Scientific classification
- Kingdom: Animalia
- Phylum: Mollusca
- Class: Gastropoda
- Subclass: Caenogastropoda
- Order: Neogastropoda
- Superfamily: Conoidea
- Family: Conidae
- Genus: Conus
- Species: C. martinianus
- Binomial name: Conus martinianus Reeve, 1844
- Synonyms: Conus (Phasmoconus) martinianus Reeve, 1844 · accepted, alternate representation; Phasmoconus martinianus (Reeve, 1844);

= Conus martinianus =

- Authority: Reeve, 1844
- Synonyms: Conus (Phasmoconus) martinianus Reeve, 1844 · accepted, alternate representation, Phasmoconus martinianus (Reeve, 1844)

Species of sea snail

Conus martinianus is a species of sea snail, a marine gastropod mollusk in the family Conidae, the cone snails, cone shells or cones.

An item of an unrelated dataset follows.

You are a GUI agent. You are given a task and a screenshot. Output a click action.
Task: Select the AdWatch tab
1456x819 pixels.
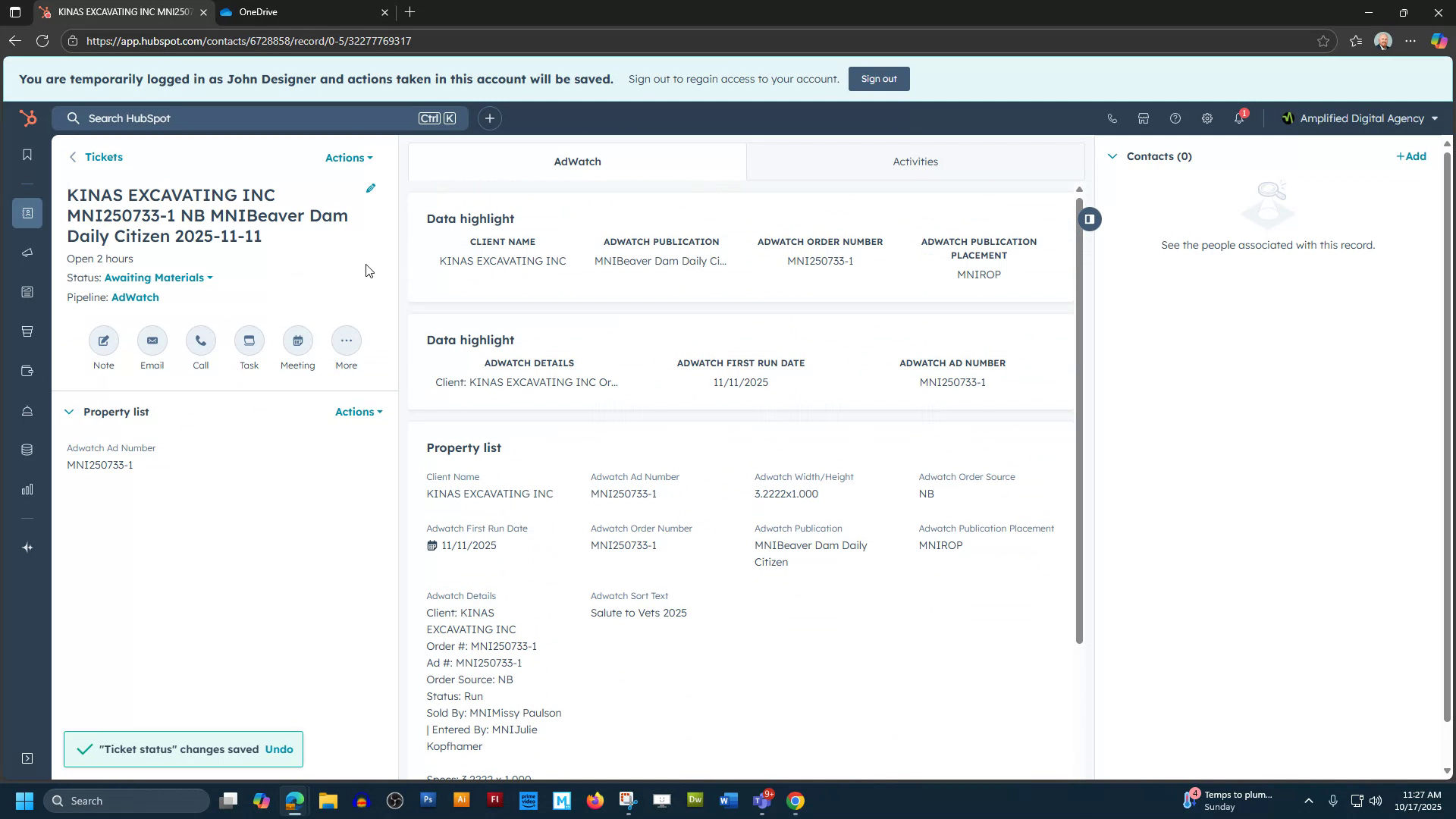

These snails are predatory and venomous. They are capable of stinging humans.

==Description==
The size of the shell attains 50 mm. The spire can have a regular conical shape or convex and contains 12 whorls with rather deep, punctulated striae. The smooth body whorl is obtuse at its summit and shows a small number of grooves at its base. The aperture is narrow and becomes almost imperceptibly wider at its anterior extremity, ending in a rather deep indentation. its color is uniform dark brown to lighter brown, interrupted in older specimens by narrow, longitudinal white bands.

==Distribution==
This marine species occurs off the Philippines and off the Solomon Islands.